Patrick Corrigan, a distinguished professor of psychology at the Illinois Institute of Technology, helped develop a program called Honest, Open, Proud that provides guidance for those who want to disclose a mental health condition. The first step in this process is considering the potential risks and benefits.

In Corrigan’s research on the positive aspects of “coming out,” he’s found that people who are fed up with having to keep a secret feel freer once they’ve shared what they’re experiencing. But that sense of liberation may be elusive if the other person in the conversation responds with shame or judgment.

For those who take the risk of telling a supervisor, the pay-off can be certain workplace accommodations, which employers are required to offer per the Americans with Disabilities Act. An employee with a psychiatric disability may receive a flexible schedule, sick leave, and a tailored break schedule, in addition to accommodations like work space with reduced exposure to noise, various types of equipment and technology, and modified job duties. Even though employers are not permitted to discriminate against workers based on a psychiatric disability, an employee may worry that disclosing a condition puts their job prospects or security at risk.

“We do not have an agenda to talk people into coming out,” says Corrigan, noting the potential downsides. “Once you’re out, it’s not easy to go back in.”

2. Arm yourself with information about your experiences or condition. 

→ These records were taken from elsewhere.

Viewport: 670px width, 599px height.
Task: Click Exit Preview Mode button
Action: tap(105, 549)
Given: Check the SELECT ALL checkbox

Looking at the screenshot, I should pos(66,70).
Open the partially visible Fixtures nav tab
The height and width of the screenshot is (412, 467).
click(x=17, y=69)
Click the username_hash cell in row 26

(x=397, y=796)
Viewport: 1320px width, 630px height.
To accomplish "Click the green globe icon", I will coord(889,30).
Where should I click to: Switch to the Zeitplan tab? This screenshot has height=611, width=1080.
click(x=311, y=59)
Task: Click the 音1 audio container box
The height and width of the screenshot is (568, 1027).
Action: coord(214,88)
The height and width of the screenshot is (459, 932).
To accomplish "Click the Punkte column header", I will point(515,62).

When discussing a sensitive topic, you’re likely to have done some research in advance in order to feel confident. Talking about your mental health is no different. If you’ve been diagnosed by a medical professional, or simply noticed worrisome symptoms that seem associated with a mental health condition, familiarize yourself with the relevant language that can help you communicate what you’re experiencing to others.

Such education can inform your understanding of what you’re going through — as can learning about others’ experiences — and thereby reduce your own sense of shame or stigma.

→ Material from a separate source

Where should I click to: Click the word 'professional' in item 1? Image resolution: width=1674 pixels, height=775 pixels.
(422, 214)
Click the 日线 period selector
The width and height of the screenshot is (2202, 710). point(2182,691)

3. Decide who needs to know and what you want from them. 

If you’re already seeing a mental health provider, that person may be able to help determine who — if anyone — you should tell. Anderson says a provider can help you develop a plan, and in some cases, offer to invite a loved one to a joint appointment so you’ll have backup and the therapist can explain your treatment.

When deciding on your own whether to disclose, consider if it’s important, or even critical, for certain people to know. While you might hope to explain recent behavior to a loved one, ask for support, or perhaps seek acceptance, telling someone who isn’t capable of recognizing your needs and reacting with compassion or empathy could be devastating.

Anderson says it’s also helpful to prepare responses if someone asks how they can help. Answering that question can be as simple as describing what it looks like when you’re really struggling, along with guidance about how they can best support you.

The Honest, Open, Proud programs sometimes recommends against telling people who are generally bigoted, people who use disrespectful language (think “crazies” or “wackos”), people who attribute social problems to mental illness, and people who oppose giving fair or new chances to those who’ve experienced a mental illness.

Before opening up about your mental health, be clear about why you’ve chosen to tell a certain person, what you hope to gain, and how you’ll proceed if they can’t emotionally handle the information.

4. Choose an ideal time to talk, and keep it simple. 

Dawn Brown, director of community engagement for NAMI, recommends choosing a time where you’re alone, relaxed, and have enough time to explore the subject.

“I wouldn’t wait ’till you have a fight with your spouse to bring it up,” she says.

Similarly, sticking to the basic facts of what you’ve experienced and why you’re sharing that information can provide necessary guardrails for the conversation. If you feel ready to delve deeper, consider how that might affect the discussion if the person you’re talking to isn’t prepared to do the same.

5. Seek additional support and resources. 

No matter how your conversation goes, it can be essential to seek additional support from groups and likeminded peers who will help you feel more empowered. Disclosing, whether to a medical professional or loved one, may be one step in a long recovery journey. NAMI provides resources like contact information for local support groups to those who call the HelpLine, and Honest, Open, Proud provides similar referrals at the program’s end.

Feeling connected to the right support can be particularly important for people who can’t find culturally competent mental health providers, or those whose family members and friends have vastly different views of mental health as a result of cultural attitudes or beliefs.

Anderson says it’s important to stay hopeful and remember that help is out there.

“There will be individuals who don’t get it, who will always have a discriminatory perspective, and individuals who don’t know but want to help, and then those who really get it,” she says.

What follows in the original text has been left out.